提示文:
□ □ □ □ □

スマートシティの壮大な実験場

2018年8月下旬、深セン市において、第4回中国智慧城市(スマートシティ)国際博覧会が開かれた。席上、全国副省都級都市の100%、地域中心都市の76%、合わせて約500都市の代表が、明確にスマートシティ建設を目指すと表明した。中国は世界最大のスマートシティ建設の実験場となるに違いない。 スマートシティの建設には、優秀な中国企業のノウハウが投入される。その主力は、PATHであるという。P=ピンアン(平安)、A=アリババ、T=テンセント、H=ファーウェイ(華為)の4社だ。

「IT巨頭BAT」という呼び方は、定着して久しい。今回はバイドゥを落とし、最も元気のよい金融グループ・ピンアンと、5G建設に欠かせない、ハードメーカーのファーウェイを加えている。確かにバランスはこの方が良さそうである。

スマートシティについては「人民網」「中国網」などの官製メディアがこぞって取り上げた。これらの報道を元に、スマートシティ推進の実情を探ってみよう。

モデル都市 深センと上海

中国は政策的に都市化を推進している。改革開放政策が始まる前、1978年の都市化比率はわずか17.9%だった。それが2017年には58.5%に上昇した。

「国家人口発展計画(2016-2030年)」によれば、現在の常住都市人口の割合を、2030年には70%にまでもっていくという。行政の効率化、高齢化社会への対処、中国の生命線ともいえる不動産価格の維持、さまざまな狙いがありそうだ。それはともかく、中国の都市はますます過密化へ突き進む。

現在、スマートシティのモデル都市となっているのは、深セン市と上海市である。深セン市長は次のように述べている。「深セン市にとってスマートシティ建設は、最重点政策の一つだ。インターネット、IoT、クラウドコンピューティングなどの基礎インフラを整備し、3年以内に、スマートフォンや光彩認証での行政サービスを可能とする。そのためピンアン、アリババ、テンセントとの提携関係を深めている。」

また上海市は8月中旬、アリババとテンセントというIT2大巨頭との間で“上海智慧城市”プロジェクトに署名した。これによりオンライン行政システムの構築を加速する。上海市は、テンセントのSNS「ウィーチャット(微信)」は“アプリ本位制”の代表、アリババのクラウドサービス「アリババクラウド(阿里雲)」は“技術本位制”の代表という表現をしている。

□ □ □ □ □

学習資料:
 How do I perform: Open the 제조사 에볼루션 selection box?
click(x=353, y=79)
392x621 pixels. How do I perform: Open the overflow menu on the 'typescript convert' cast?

□ □ □ □ □

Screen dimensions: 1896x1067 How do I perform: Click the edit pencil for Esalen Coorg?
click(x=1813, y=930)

□ □ □ □ □

練習問題 1: 提示文のうち、「スマートシティの壮大な実験場」から始まり「年には58.5%に上昇した。」で終わる部分を、一字一句変えずに書き写してください。
練習問題 2: 提示文によると、改革開放政策が始まる前の1978年における中国の都市化比率は何%でしたか。
上記の資料は、提示文とは別個の資料です。

解答 1:
スマートシティの壮大な実験場

2018年8月下旬、深セン市において、第4回中国智慧城市(スマートシティ)国際博覧会が開かれた。席上、全国副省都級都市の100%、地域中心都市の76%、合わせて約500都市の代表が、明確にスマートシティ建設を目指すと表明した。中国は世界最大のスマートシティ建設の実験場となるに違いない。 スマートシティの建設には、優秀な中国企業のノウハウが投入される。その主力は、PATHであるという。P=ピンアン(平安)、A=アリババ、T=テンセント、H=ファーウェイ(華為)の4社だ。

「IT巨頭BAT」という呼び方は、定着して久しい。今回はバイドゥを落とし、最も元気のよい金融グループ・ピンアンと、5G建設に欠かせない、ハードメーカーのファーウェイを加えている。確かにバランスはこの方が良さそうである。

スマートシティについては「人民網」「中国網」などの官製メディアがこぞって取り上げた。これらの報道を元に、スマートシティ推進の実情を探ってみよう。

モデル都市 深センと上海

中国は政策的に都市化を推進している。改革開放政策が始まる前、1978年の都市化比率はわずか17.9%だった。それが2017年には58.5%に上昇した。

解答 2: 17.9%です。